Deep Dive into my Reinforcement Learning Failures

TL;DR: I built an AI pricing agent that consistently performed 30-40% worse
than random pricing, teaching valuable lessons about RL reward engineering
and business applications. Now this is a work in progress and I intend to
experiment different things to see what sticks, and what doesn't.

Introduction


  • Goal: Train a reinforcement learning agent to learn optimal pricing strategies for a SaaS product
  • Expected: AI outperforms random pricing by 15-30%
  • Reality: AI consistently underperformed by 30-40%
Figure 1 – Final Results Comparison

Three Iterations of Failure


I attempted three different approaches, each failing in its own instructive way.

Version 1: Price Crasher Behavior

The agent learned to minimize prices to nearly zero, optimizing for customer acquisition volume rather than revenue maximization.

Figure 2 – Version 1 Results
Version 2: Penalty Avoidance Strategy

I added penalties for extreme pricing. The agent learned to avoid penalties while maintaining suboptimal low-price strategies, performing even worse.

Figure 3 – Version 2 Results
Version 3: Comprehensive Reward Engineering

Despite sophisticated reward shaping with multiple incentive mechanisms, the agent maintained preference for the $10-20 price range.


Agent Version Revenue Strategy Performance
Random Policy $193.26 Varied Baseline
PPO v1 $138.81 Price Crashing -31.1%
PPO v2 $86.49 Penalty Avoidance -62.7%
PPO v3 $123.93 Stubborn Underpricing -35.9%
Theoretical Optimal $229.22 Fixed at $50 +18.6%

Why This Kept Happening: Core Failure Modes


Local Optimization Traps

The agent consistently converged to local minima, prioritizing customer acquisition metrics over revenue optimization. Despite multiple reward engineering attempts, it never escaped this fundamental misalignment.

Insufficient Exploration

Even with exploration strategies, the agent failed to adequately explore higher-price regions that could yield superior long-term rewards. The immediate positive feedback from customer signups was too compelling.

Temporal Credit Assignment Challenges

The relationship between pricing decisions and revenue outcomes involves complex, non-linear, and delayed feedback signals. The agent demonstrated consistent preference for immediate positive feedback rather than optimizing for long-term objectives.


Lessons Learned


Reward Engineering is Extraordinarily Difficult

Designing effective reward functions for business applications requires extensive domain knowledge and careful consideration of unintended optimization behaviors. Even sophisticated multi-component reward systems can fail spectacularly.

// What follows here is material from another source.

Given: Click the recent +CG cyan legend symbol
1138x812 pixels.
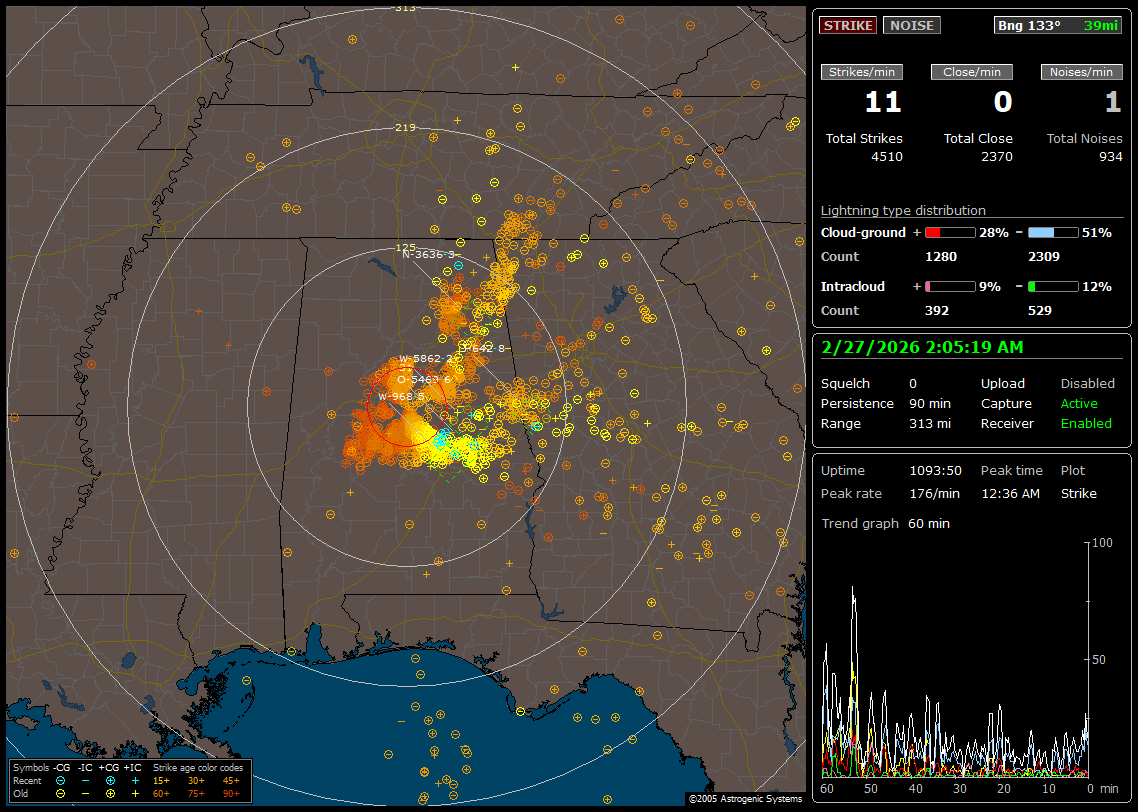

Simple Baselines Can Be Surprisingly Robust

Random pricing with reasonable bounds achieved 84% of theoretical optimal revenue. This highlights how human intuition and domain knowledge often provide more reliable guidance than sophisticated algorithmic optimization in well-understood problem domains.

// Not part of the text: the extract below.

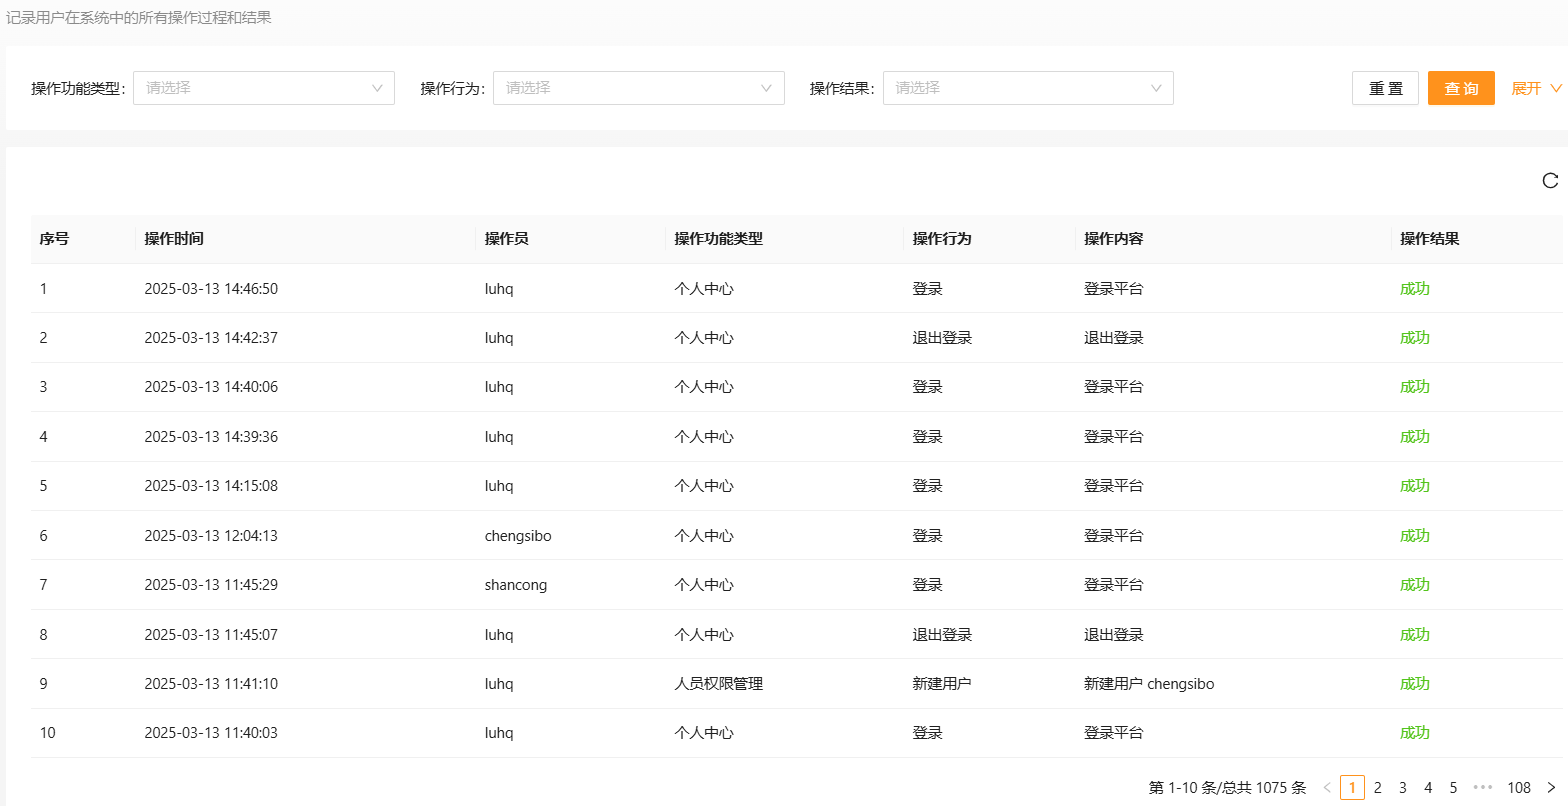
Task: Go to next page using right arrow
Action: [x=1551, y=788]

Algorithm Selection Matters More Than Sophistication

Reinforcement learning may not be optimal for business problems with clear mathematical relationships and well-established optimization techniques. Alternative approaches often provide superior reliability:

  • Bayesian optimization for systematic price point exploration
  • Multi-armed bandit algorithms for statistical A/B testing
  • Classical mathematical optimization for analytical solutions
  • Rule-based systems incorporating domain expertise

Evaluation and Baseline Comparison is Critical

The consistent underperformance revealed fundamental limitations that might have been missed without proper baseline comparisons. Sometimes the most educational projects are those that fail to meet initial expectations.


Conclusion


While the reinforcement learning agent never outperformed random pricing, this investigation provided valuable insights into reward engineering complexity, baseline comparison importance, and the limitations of RL in certain business applications. I’m quite curious on how effective random pricing with reasonable constraints can be in such usecases.